◆ Assignment ◆
Say only the number of lines in the entries below that contain "will".

== Segment start ==

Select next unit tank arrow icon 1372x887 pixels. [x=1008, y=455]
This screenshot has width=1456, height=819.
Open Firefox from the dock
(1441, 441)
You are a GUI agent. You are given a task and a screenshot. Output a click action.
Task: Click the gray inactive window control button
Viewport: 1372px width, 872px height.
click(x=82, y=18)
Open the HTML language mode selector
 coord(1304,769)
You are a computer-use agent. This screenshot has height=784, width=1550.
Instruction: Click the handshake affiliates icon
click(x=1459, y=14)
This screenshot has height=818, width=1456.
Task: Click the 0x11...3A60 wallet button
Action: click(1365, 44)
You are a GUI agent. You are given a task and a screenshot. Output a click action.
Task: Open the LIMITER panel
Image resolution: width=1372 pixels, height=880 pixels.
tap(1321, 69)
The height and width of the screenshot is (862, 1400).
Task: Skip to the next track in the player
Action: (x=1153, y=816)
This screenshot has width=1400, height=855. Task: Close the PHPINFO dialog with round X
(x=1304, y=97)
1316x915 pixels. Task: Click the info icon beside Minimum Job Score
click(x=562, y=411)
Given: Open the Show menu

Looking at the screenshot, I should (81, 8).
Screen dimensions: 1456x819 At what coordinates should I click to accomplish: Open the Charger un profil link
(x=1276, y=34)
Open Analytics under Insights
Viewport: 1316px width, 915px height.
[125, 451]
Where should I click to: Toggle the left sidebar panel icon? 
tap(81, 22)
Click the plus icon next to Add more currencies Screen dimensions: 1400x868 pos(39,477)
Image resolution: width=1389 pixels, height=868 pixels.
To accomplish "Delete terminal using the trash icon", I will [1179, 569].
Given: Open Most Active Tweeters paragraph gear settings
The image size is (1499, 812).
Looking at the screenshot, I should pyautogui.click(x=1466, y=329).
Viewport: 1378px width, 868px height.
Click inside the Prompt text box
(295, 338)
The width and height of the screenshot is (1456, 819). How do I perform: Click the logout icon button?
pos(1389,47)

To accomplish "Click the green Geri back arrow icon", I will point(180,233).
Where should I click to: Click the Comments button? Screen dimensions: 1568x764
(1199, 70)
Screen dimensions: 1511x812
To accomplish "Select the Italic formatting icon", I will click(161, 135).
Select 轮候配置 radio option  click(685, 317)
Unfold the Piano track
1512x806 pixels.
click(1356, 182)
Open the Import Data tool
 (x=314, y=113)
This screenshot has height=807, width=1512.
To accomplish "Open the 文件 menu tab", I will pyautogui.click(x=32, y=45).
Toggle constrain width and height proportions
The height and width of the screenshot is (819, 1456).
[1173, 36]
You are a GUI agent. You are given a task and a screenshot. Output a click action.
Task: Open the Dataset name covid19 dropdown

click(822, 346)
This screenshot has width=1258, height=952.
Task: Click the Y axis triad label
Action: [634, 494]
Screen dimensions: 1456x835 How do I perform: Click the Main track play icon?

== Segment end ==

◆ Final answer ◆
4